The search for 100 Earths in the solar neighborhood is a grand quest. Nothing quite like this has been done before. The detection of 100 Earths would provide a sample size that is large enough to place constraints on the occurrence of exobiology. This project will launch humankind's exploration of other worlds in our Galaxy.

Our experience designing and building the CHIRON spectrometer for planet hunting at Cerro Tololo Observatory in Chile has helped us to navigate the path forward. Our team at Yale takes a methodical and quantitative approach to developing instruments for planet searches. We have built an instrument "diagnostic facility" to test the impact of different design choices on stability and measurement precision.

Five Point Innovation


Building an instrument to detect Earths is incredibly challenging. Our detection technique makes use of a spectrometer, which allows us to measure the velocity tug that orbiting planets exert on their stars. We have 15 years of experience with this technique and we are developing the technical innovations required for the next breakthrough with EXPRES: the EXtreme PREcision Spectrometer, the instrument that we are designing to detect 100 Earths.

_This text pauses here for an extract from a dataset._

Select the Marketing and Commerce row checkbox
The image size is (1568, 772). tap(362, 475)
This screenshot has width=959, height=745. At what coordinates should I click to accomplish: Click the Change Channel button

  • COUPLING OF LIGHT. Our team has pioneered instrument designs to couple light from the telescope into the instrument using specially fabricated optical fibers. The prototype instrument hs been designed and tested. Our team demonstrated a factor of 50 improvement in the illumination stability at the Keck Telescope in Hawai'i.
  • ENGINEERING. We are designing a vacuum enclosure for our instrument with extreme pressure, temperature and vibration control. This effort has stringent engineering requirements, but the scope of the effort is well understood and low risk.
  • DATA ANALYSIS. In a new joint venture with Applied Mathematics at Yale, we are developing new data analysis techniques, such as sharpening algorithms that employ wavelet analysis to model our data.
  • WAVELENGTH STABILITY. We are developing a next-generation wavelength calibrator that creates a regular pattern of emission lines, locked to a precise hyperfine laser line. This is a cutting-edge effort that is being pioneered in our lab.
  • UNDERSTANDING THE STELLAR NOISE. Our group has long been advocating for instruments that do more than measure stellar velocities with exquisite precision. We need to track, measure and decorrelate the stellar noise sources (not just average over noise sources). These more stringent requirements set the top level design specs for EXPRES.